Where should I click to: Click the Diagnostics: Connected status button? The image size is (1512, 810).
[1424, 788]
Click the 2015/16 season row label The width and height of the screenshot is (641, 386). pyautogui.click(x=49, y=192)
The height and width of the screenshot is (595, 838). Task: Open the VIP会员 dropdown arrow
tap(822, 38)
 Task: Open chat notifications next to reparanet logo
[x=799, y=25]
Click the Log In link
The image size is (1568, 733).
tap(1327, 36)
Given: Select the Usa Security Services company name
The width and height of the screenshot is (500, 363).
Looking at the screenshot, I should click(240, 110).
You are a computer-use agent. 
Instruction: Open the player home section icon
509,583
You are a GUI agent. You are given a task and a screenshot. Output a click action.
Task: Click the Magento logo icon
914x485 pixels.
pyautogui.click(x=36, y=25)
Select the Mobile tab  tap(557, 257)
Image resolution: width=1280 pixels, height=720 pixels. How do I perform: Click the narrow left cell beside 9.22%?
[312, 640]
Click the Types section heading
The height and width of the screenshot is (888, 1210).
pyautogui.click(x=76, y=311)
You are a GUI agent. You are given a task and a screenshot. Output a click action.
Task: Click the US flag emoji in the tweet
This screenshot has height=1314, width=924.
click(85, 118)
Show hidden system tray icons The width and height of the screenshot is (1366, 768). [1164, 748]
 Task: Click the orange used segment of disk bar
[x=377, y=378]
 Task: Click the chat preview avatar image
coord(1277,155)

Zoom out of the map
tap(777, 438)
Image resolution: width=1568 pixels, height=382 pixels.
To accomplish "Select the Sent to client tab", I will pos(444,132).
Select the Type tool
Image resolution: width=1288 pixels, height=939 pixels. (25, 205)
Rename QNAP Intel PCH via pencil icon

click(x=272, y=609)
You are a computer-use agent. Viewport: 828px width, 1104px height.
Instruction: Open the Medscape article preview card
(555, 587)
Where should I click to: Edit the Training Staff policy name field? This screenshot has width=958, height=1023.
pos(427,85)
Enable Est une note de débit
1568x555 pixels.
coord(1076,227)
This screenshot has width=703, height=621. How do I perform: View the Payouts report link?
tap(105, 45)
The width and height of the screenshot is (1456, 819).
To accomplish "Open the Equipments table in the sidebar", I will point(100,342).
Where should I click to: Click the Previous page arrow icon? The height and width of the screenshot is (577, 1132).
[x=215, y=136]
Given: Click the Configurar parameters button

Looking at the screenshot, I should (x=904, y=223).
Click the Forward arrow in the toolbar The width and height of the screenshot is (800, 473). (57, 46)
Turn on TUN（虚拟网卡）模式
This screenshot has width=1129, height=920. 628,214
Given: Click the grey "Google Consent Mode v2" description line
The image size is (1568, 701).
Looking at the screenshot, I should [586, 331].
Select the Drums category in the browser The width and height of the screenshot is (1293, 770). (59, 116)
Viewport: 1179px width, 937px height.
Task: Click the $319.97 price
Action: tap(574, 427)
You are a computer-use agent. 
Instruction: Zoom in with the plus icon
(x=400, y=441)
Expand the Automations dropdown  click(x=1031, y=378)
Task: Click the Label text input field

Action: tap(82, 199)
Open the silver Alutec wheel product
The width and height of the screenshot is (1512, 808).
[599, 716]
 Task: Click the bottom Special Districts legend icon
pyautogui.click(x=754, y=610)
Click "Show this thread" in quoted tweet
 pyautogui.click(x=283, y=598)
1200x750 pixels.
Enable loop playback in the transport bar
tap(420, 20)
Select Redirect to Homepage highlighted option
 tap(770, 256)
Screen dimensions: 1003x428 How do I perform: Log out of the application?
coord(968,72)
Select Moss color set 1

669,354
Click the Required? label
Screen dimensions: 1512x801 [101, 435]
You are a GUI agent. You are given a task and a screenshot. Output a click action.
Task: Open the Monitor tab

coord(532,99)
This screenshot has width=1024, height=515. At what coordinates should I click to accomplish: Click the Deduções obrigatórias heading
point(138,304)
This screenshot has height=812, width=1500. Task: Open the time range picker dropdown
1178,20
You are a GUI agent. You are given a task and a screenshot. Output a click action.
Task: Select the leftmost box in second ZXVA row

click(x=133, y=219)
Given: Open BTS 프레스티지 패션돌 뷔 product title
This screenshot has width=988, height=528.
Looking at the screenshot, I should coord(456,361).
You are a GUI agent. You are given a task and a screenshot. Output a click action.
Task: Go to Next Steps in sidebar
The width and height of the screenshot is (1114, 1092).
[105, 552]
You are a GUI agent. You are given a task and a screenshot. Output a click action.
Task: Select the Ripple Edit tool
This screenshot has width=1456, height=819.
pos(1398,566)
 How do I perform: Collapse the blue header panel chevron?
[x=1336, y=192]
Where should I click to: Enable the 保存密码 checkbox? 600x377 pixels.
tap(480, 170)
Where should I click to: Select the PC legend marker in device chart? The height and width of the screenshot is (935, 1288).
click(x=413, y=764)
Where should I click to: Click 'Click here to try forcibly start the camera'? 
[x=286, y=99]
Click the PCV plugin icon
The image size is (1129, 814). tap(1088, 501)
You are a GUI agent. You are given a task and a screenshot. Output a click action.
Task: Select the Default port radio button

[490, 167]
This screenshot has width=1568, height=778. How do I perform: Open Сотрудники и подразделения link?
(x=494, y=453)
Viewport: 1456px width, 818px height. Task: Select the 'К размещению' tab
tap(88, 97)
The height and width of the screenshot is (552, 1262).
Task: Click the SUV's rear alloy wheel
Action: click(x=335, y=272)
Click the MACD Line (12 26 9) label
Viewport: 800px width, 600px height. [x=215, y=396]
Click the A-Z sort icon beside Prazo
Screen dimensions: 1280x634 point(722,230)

## Task to carry out
Repeat the records verbatim from the line with "Screen dimensions: 1003x428" to the line with "click(x=133, y=219)", including both of those lines.

## Result of this task
Screen dimensions: 1003x428 How do I perform: Log out of the application?
coord(968,72)
Select Moss color set 1

669,354
Click the Required? label
Screen dimensions: 1512x801 [101, 435]
You are a GUI agent. You are given a task and a screenshot. Output a click action.
Task: Open the Monitor tab

coord(532,99)
This screenshot has width=1024, height=515. At what coordinates should I click to accomplish: Click the Deduções obrigatórias heading
point(138,304)
This screenshot has height=812, width=1500. Task: Open the time range picker dropdown
1178,20
You are a GUI agent. You are given a task and a screenshot. Output a click action.
Task: Select the leftmost box in second ZXVA row

click(x=133, y=219)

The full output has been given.